In March 2014, The Walt Disney Company purchased leading YouTube multi-channel network Maker Studios for $500M, with an additional $450M in bonuses if Maker were able to meet certain growth goals. Disney’s primary goal in acquiring Maker Studios was to reach the younger, digital audiences that Disney was struggling to engage. The acquisition sent a clear message to major media players: online video is the future.
Today’s consumers expect video viewing anytime, anywhere, and on any device. Traditional industry players are clambering to create content targeted at the younger digital generation on new, emerging platforms. With the rise of affordable production technology and accessible distribution platforms like YouTube, digital content creators and aggregators are challenging the notion that production and distribution of content is an expensive business controlled by the networks and studios. A network television program can cost upwards of $5M per episode and generate millions of views, while a short-form video posted on YouTube by a top-tier creator can be produced and marketed for $10,000 – $50,0000, attracting the same number of views. As a result, traditional media companies have been forced to re-think how they develop, distribute, and monetize content to compete against these new content creators and digital studios. In the case of Disney and Maker Studios, Disney opted to acquire Maker and its network of 55,000 content creators instead of attempting to build their own online audience and content library.

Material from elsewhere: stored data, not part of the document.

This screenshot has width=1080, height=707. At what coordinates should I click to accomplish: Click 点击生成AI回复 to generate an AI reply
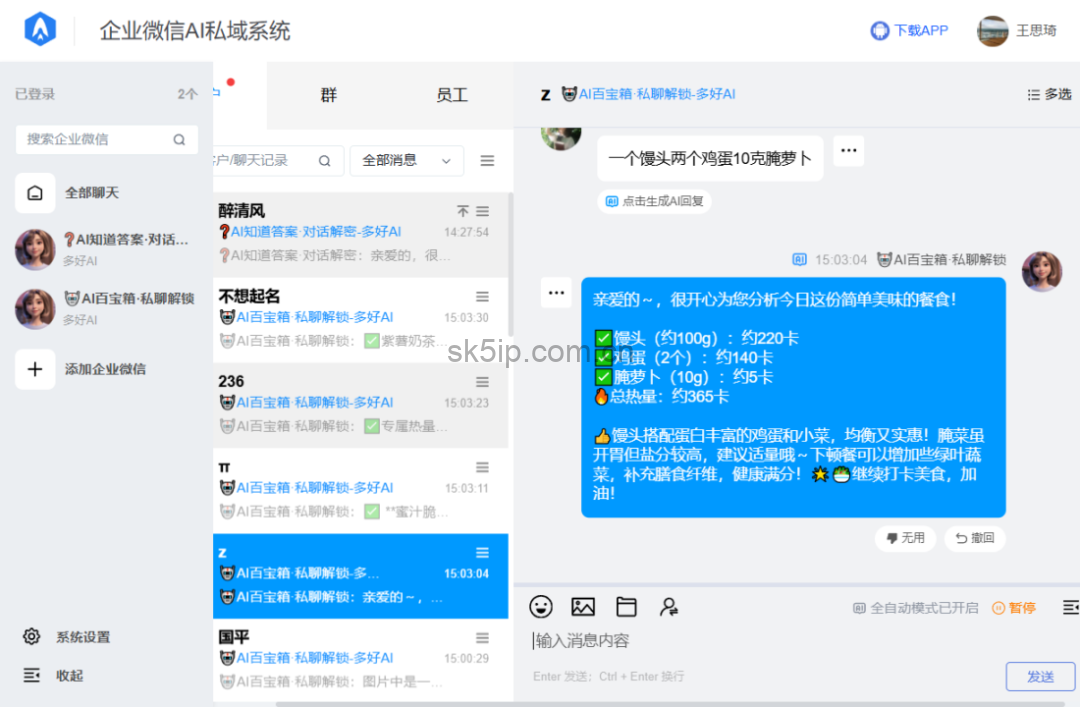pos(654,201)
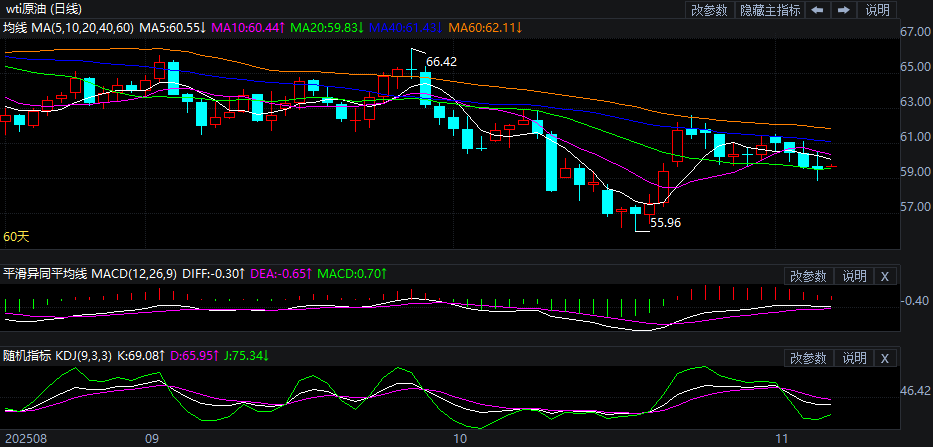Click the left arrow navigation icon

(x=817, y=10)
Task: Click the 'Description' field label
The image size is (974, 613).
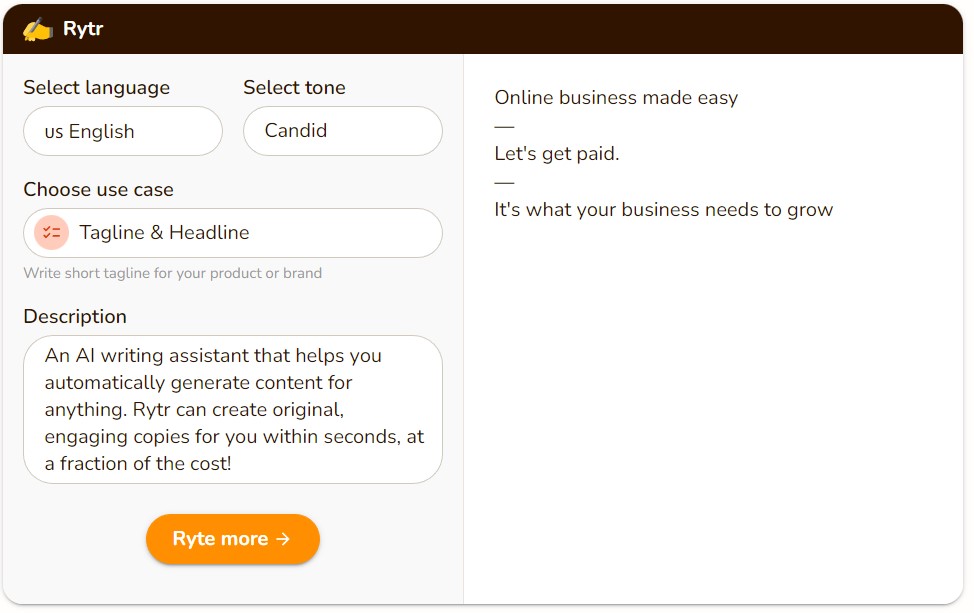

YouTube is a big business. The top 100 YouTube channels receive over ten billion views per month, and YouTube stars are more popular among American teens than mainstream celebrities. Multi-channel networks (MCNs) like Maker Studios aggregate thousands of YouTube channels to syndicate and monetize their content. At the time of the acquisition, Maker Studios was one of the largest MCNs with 5.5 billion video views per month. Maker was home to many well-known YouTube creators including PewDiePie – the most subscribed channel on YouTube. Individual YouTube creators like PewDiePie build up their subscriber base by regularly posting compelling content to their YouTube channels and interacting with their fans to create a more personal and authentic experience for viewers. Many YouTube personalities choose to sign with an MCN to scale their brands, receiving production support, funding, cross-promotion, digital rights management, increased advertising revenues, brand sponsorships, and cross-platform audience development, in exchange for a percentage of advertising and sponsorship revenue from the creator’s channel. Advertisers that work with MCNs pay for traditional video overlay ads as well as in-show brand sponsorships and product endorsements. For advertisers, working with MCNs means that they can reach a large volume of young, “engaged eyeballs” and benefit from the association with these popular online celebrities.
One of Disney’s main goals in acquiring Maker Studios was to use YouTube stars in the Maker network to promote its films, TV shows, and theme parks. In particular, Disney hoped to push properties like Marvel, Pixar and Lucasfilm that appealed to Maker’s younger audience. Furthermore, Disney aimed to distribute its own content through Maker’s platform. However, the integration of Maker and Disney did not go exactly as planned, with constant conflict between the executives of the new and old media players. Maker executives complained of the slow integration process and that they didn’t receive access to Disney’s brand and intellectual property. A year after the acquisition, Maker was rumored to have received less than half of the potential $450M bonus, and Maker CEO Ynon Kreiz left the company.
Disney has taken a giant step towards securing a digital future through the acquisition of Maker Studios. However, MCNs are still by and large unprofitable. About 45% of MCN revenues come from YouTube, and an additional 35-40% of revenues are paid out to the content creators. As such, Maker’s number one goal should be to diversify distribution off of YouTube to new distribution platforms like Netflix, Sling TV, Xbox, and Verizon’s Go90, since many of these platforms are willing to pay licensing fees for quality content and/or offer better advertising splits than YouTube. One approach to migrate YouTube subscribers to these new platforms would be to release new content on these platforms first before releasing it on YouTube. Maker has both the production expertise and enormous amounts of data about the content preferences of its audience, so Maker should leverage Disney’s resources to create new cost-effective original programming that stays true to Maker’s roots, like the original comedy sketches and gaming entertainment shows that made Maker popular. Since Maker’s creator network is its greatest asset, Maker should try to engage these creators in coming up with new series ideas that leverage Disney’s assets. Another approach is for Maker to expand to emerging markets, and they can do this by signing local content creators to the network and expanding content offerings to suit these target markets.